◆ PROBLEM DESCRIPTION
Write out the lines verbatim, beginning at the line containing "Click the 'Previous" and continuing through the end of the entries.

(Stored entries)
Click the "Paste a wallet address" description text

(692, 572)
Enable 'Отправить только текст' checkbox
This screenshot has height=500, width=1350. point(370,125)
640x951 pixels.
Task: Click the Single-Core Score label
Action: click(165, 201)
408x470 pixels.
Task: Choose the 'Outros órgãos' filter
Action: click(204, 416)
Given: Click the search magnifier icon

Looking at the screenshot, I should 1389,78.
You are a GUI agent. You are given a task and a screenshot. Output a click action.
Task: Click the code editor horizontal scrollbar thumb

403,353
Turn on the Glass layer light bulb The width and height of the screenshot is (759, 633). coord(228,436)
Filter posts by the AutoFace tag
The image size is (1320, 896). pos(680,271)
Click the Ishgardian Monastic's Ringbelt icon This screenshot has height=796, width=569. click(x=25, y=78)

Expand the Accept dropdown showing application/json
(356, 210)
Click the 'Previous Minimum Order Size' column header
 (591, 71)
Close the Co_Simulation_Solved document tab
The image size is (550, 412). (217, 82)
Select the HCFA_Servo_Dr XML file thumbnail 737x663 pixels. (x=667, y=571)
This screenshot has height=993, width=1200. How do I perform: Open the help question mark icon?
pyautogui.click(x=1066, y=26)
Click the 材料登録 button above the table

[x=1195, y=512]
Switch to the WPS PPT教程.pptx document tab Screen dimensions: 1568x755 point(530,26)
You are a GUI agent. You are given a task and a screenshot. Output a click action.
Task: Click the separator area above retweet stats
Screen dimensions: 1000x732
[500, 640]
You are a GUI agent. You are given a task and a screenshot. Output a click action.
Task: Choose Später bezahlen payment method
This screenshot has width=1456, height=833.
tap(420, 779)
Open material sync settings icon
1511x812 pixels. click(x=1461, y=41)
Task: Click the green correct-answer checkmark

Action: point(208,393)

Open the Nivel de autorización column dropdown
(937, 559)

◆ FULL OUTPUT
Click the 'Previous Minimum Order Size' column header
 (591, 71)
Close the Co_Simulation_Solved document tab
The image size is (550, 412). (217, 82)
Select the HCFA_Servo_Dr XML file thumbnail 737x663 pixels. (x=667, y=571)
This screenshot has height=993, width=1200. How do I perform: Open the help question mark icon?
pyautogui.click(x=1066, y=26)
Click the 材料登録 button above the table

[x=1195, y=512]
Switch to the WPS PPT教程.pptx document tab Screen dimensions: 1568x755 point(530,26)
You are a GUI agent. You are given a task and a screenshot. Output a click action.
Task: Click the separator area above retweet stats
Screen dimensions: 1000x732
[500, 640]
You are a GUI agent. You are given a task and a screenshot. Output a click action.
Task: Choose Später bezahlen payment method
This screenshot has width=1456, height=833.
tap(420, 779)
Open material sync settings icon
1511x812 pixels. click(x=1461, y=41)
Task: Click the green correct-answer checkmark

Action: point(208,393)

Open the Nivel de autorización column dropdown
(937, 559)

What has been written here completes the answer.